Finding the right intranet hosting service provider requires a lot of homework; you don't want to be constantly moving because you find out after signing a contract agreement that they don't offer you the service and support you were expecting. So before you commit to placing your intranet and internal content in someone else's hands, you need to ask:

• What types of system integrity measures — backups, data and server redundancy, disaster recovery procedures, data restore procedures — do they have in place?

• What security measures do they have in place to protect content from external users, and what type of measures are in place to protect the content from unauthorized internal access?

• What is the availability and average response time of their technical support staff? Is it 24/7 or only during business hours? This is even more important if your hosting provider happens to be in a different time zone. Intranets requiring a high level of availability can't withstand long periods of downtime while you try to chase down their technical support staff.

• How much access will your content owners have to the site in order to maintain and update their content?

• How are support fees worked into the total cost of hosting? Are they based on a flat fee or on a per-incident basis?

• What is their experience and how long have they been in the industry?

• Who are their other clients?

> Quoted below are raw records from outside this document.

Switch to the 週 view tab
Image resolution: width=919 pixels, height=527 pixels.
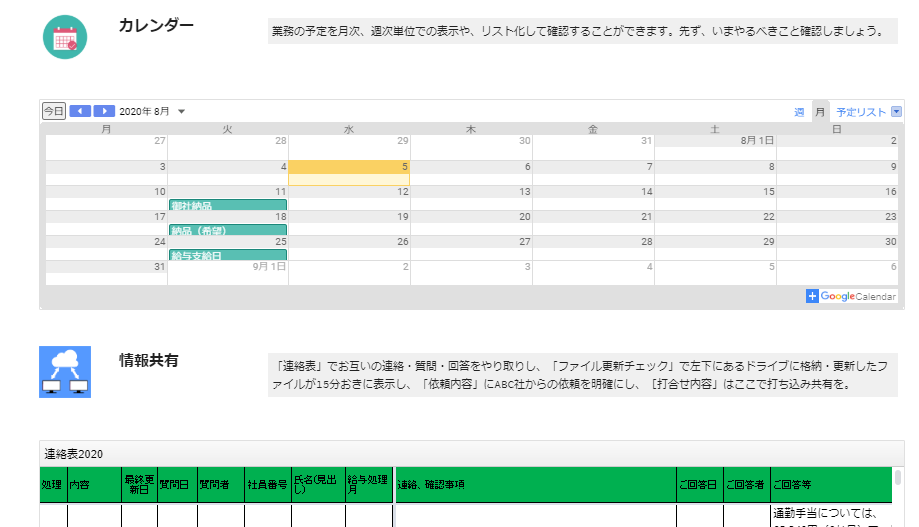point(799,112)
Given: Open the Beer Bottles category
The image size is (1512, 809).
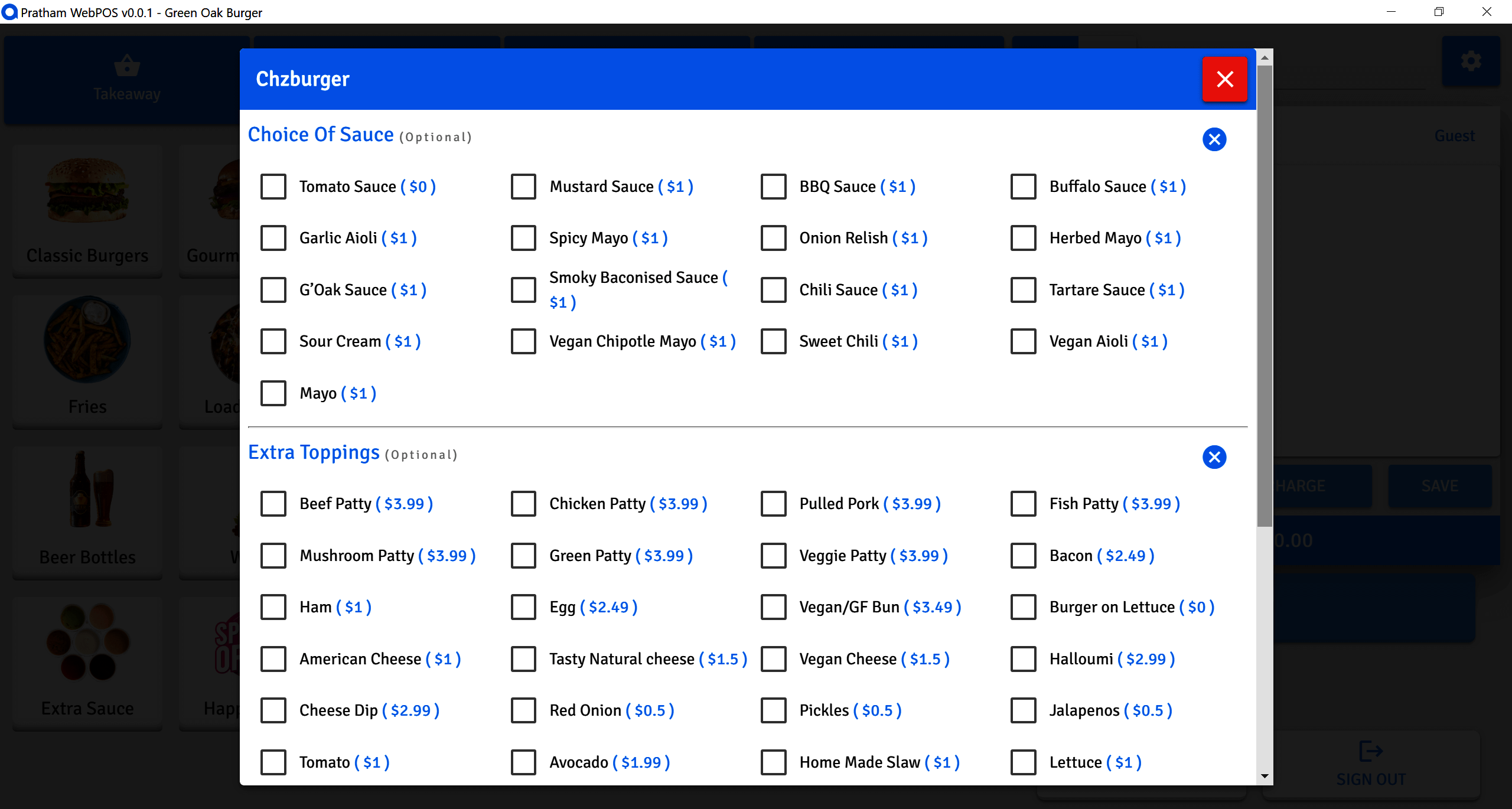Looking at the screenshot, I should pos(87,512).
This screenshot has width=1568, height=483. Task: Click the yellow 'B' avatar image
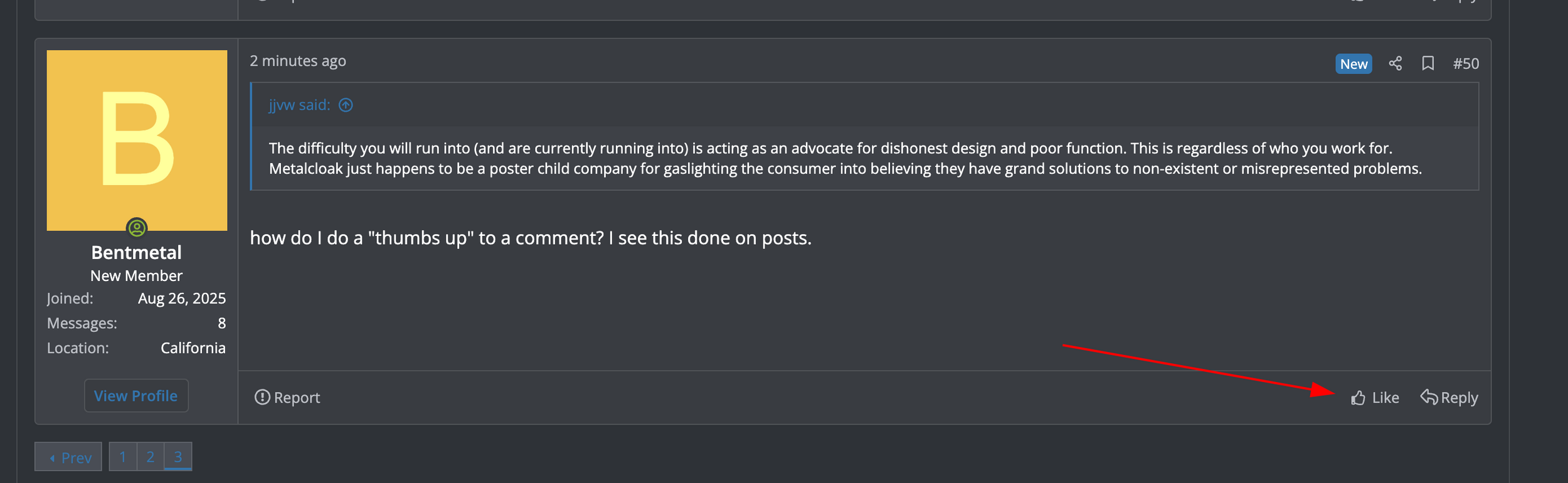coord(137,139)
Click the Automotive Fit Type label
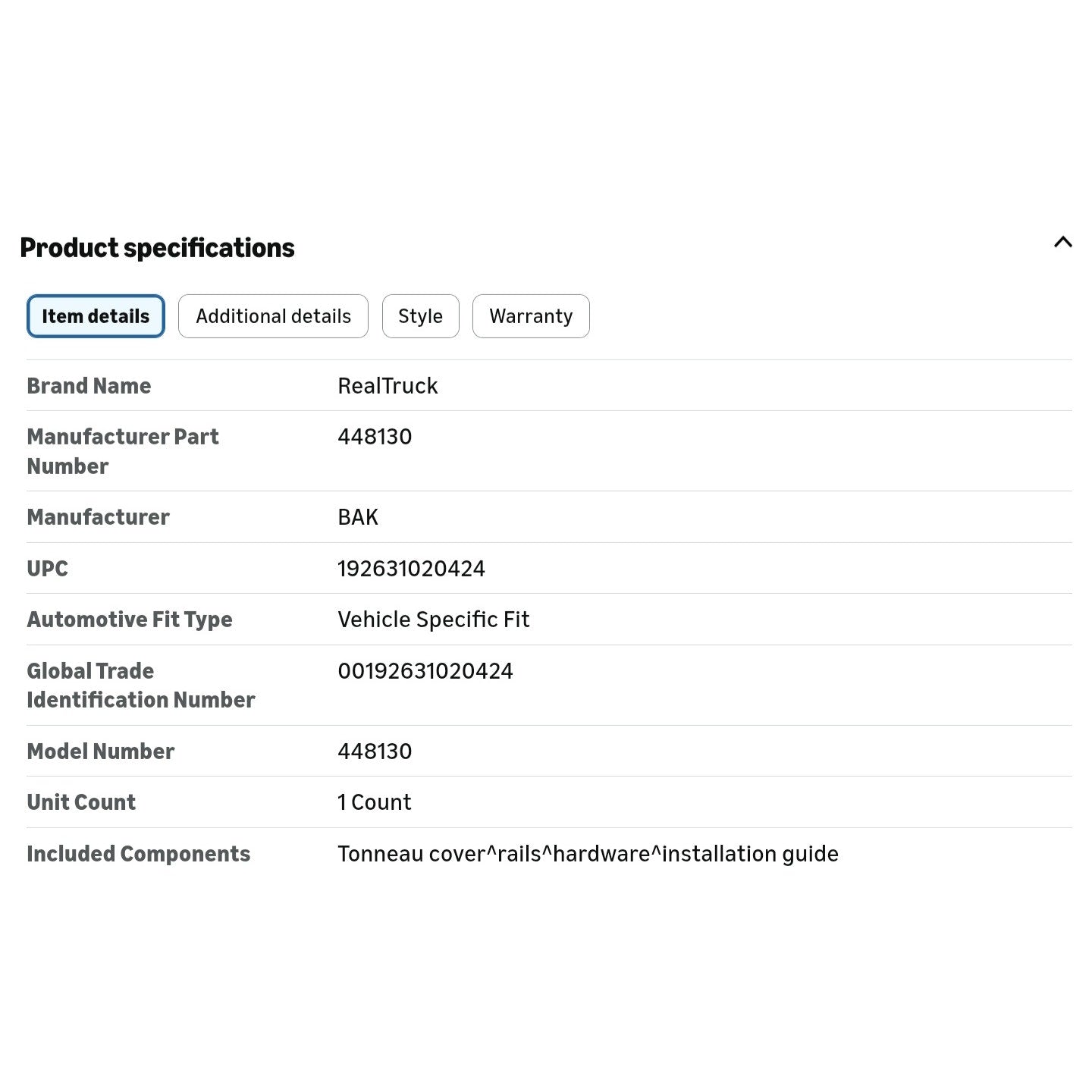Screen dimensions: 1092x1092 [130, 620]
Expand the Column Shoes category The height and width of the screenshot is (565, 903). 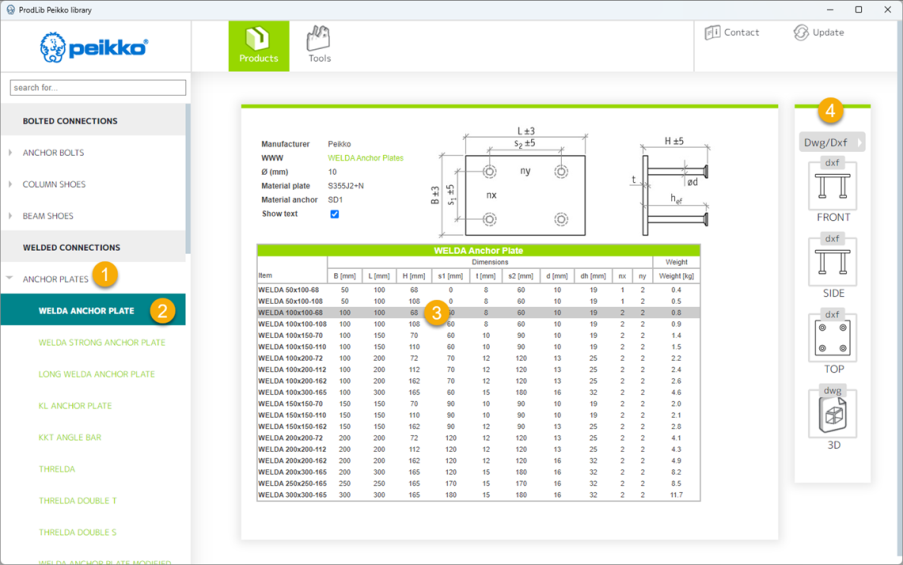point(11,185)
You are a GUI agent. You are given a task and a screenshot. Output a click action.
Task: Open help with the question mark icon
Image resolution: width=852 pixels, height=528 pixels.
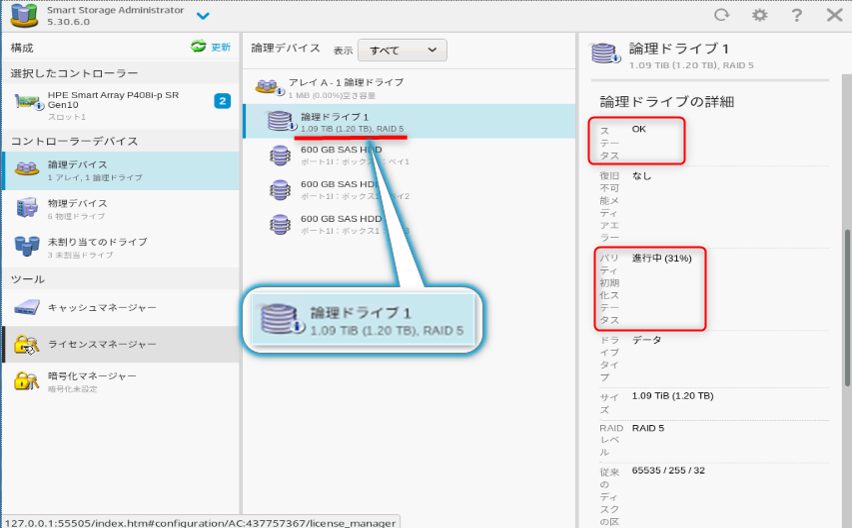797,15
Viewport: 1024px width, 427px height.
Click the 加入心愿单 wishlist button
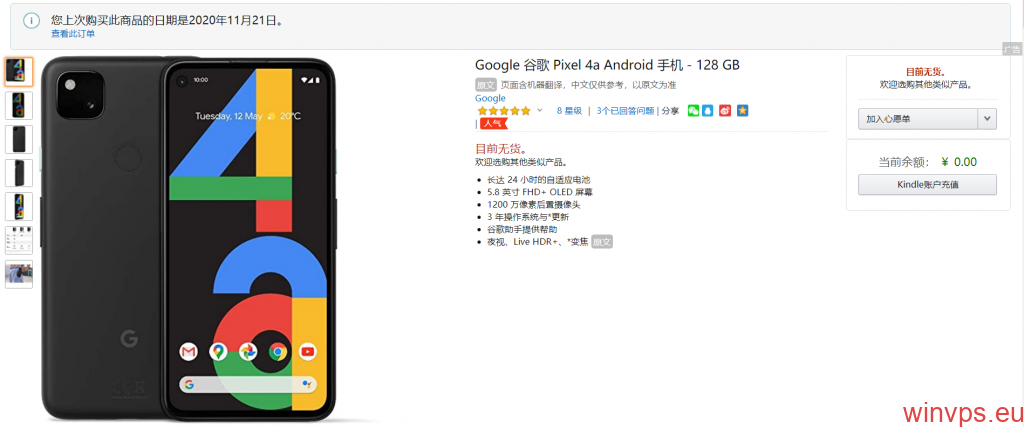click(x=918, y=119)
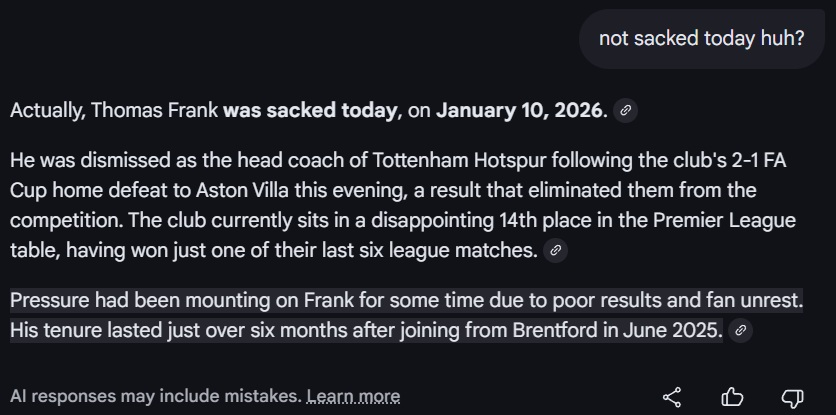Follow the "Learn more" link
This screenshot has width=836, height=415.
[x=353, y=397]

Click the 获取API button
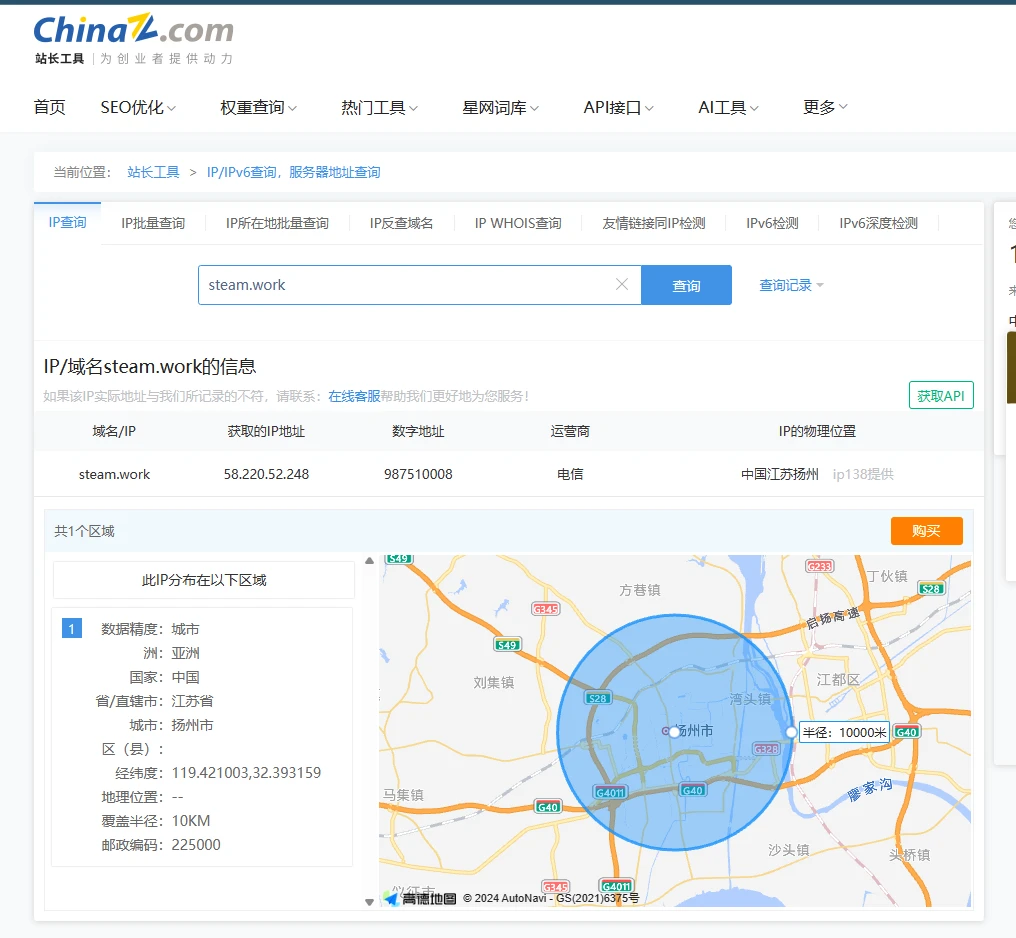click(940, 396)
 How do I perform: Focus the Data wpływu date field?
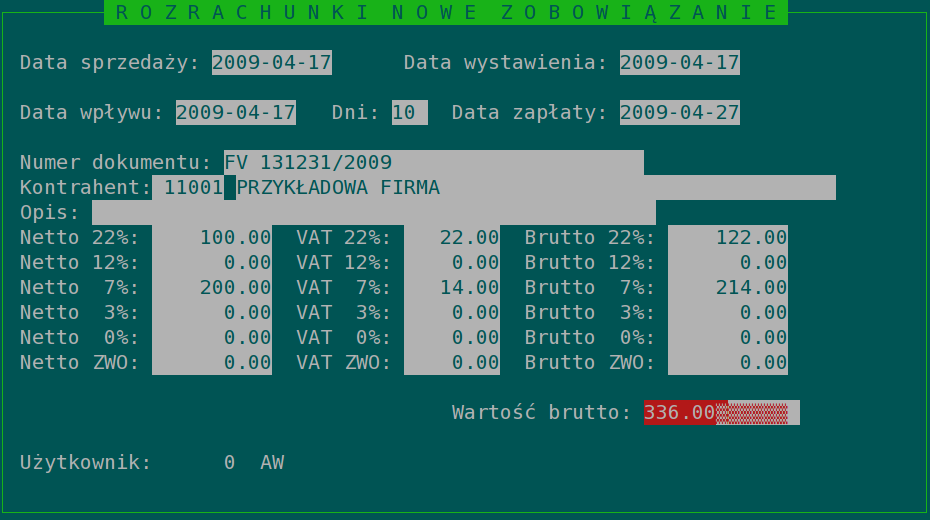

Hosting providers with many high-profile clients are usually more reliable that those with only a handful of small operations.

Final Thoughts

With so much Web freeware available for download on the Internet or software that's bundled into other packages it may seem like hosting internally is a pretty simple affair. But hosting an intranet requires more than just a place to put your system; it requires an infrastructure — technology-wise and personnel-wise.

While hosting internally still provides intranet owners with the most freedom, control, and flexibility, if you're not set up to house one yourself, external third-party hosting may be your best option since it provides you with a ready-made home with an established security and network infrastructure. However, you need to realize that you're living under someone else's roof and subjected to their rules so you may find yourself taking cold showers for a while, waiting around for the hot water to be restored.